The bottom line here is that presidents of all parties have ignored the War Powers Resolution except when it was politically advantageous to pay attention to it. Trump stiff-arming his political enemies is not the same as breaking an unenforceable law. The War Powers Resolution isn’t used because it is virtually impossible to force a president who opposes it to go along with it. The commander-in-chief does not answer to Congress on military operations. If Congress objects, then it can stop funding the operation. Finally, the War Powers Resolution is blatantly, facially unconstitutional. Everyone knows that, and the reason no one in Congress has ever sued to have it enforced is that they know how that movie ends. 

Given everything about the issue, one really wonders why the Democrats are going after Trump so hard to leave the drug cartels alone when, by all accounts, it is overwhelmingly popular.
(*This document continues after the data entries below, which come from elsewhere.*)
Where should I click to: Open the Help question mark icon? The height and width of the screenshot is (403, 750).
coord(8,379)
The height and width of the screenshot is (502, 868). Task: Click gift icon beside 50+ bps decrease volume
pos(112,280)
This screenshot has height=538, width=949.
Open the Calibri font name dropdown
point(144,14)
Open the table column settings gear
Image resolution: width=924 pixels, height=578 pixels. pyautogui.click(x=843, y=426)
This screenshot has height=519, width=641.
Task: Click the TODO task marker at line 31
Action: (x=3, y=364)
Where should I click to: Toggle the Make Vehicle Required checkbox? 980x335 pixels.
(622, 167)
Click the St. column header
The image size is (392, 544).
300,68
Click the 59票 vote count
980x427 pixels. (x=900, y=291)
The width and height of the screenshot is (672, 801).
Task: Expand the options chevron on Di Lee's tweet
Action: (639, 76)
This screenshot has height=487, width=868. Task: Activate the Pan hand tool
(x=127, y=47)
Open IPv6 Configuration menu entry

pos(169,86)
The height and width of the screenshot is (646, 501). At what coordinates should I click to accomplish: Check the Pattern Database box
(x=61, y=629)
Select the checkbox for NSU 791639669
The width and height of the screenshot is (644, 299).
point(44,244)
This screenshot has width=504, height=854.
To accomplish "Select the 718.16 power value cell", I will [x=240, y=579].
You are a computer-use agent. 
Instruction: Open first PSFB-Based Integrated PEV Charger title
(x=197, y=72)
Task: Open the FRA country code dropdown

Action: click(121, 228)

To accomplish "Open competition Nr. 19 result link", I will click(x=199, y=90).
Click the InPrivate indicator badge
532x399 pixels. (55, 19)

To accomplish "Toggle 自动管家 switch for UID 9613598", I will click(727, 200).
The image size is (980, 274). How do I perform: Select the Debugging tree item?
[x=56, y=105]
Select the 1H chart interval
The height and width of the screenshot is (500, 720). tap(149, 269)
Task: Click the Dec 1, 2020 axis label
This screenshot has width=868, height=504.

I mean, unless money was involved somehow.





On this issue, I think President Trump is right on two major points. First, there are no “imminent hostilities.” Second, the law does not imagine a conflict taking place in international waters:

1) into hostilities or into situations where imminent involvement in hostilities is clearly indicated by the circumstances;

(2) into the territory, airspace or waters of a foreign nation, while equipped for combat, except for deployments which relate solely to supply, replacement, repair, or training of such forces; or

(3) in numbers which substantially enlarge United States Armed Forces equipped for combat already located in a foreign nation;

If any of the people whinging about this subject are that upset, they can introduce a resolution, pass it through both the Senate and the House, have President Trump veto it, and then override his veto. The last thing President Trump should do is cede any executive power to this collection of nincompoops who really don’t care if Americans get killed, but they care a great deal about damaging President Trump.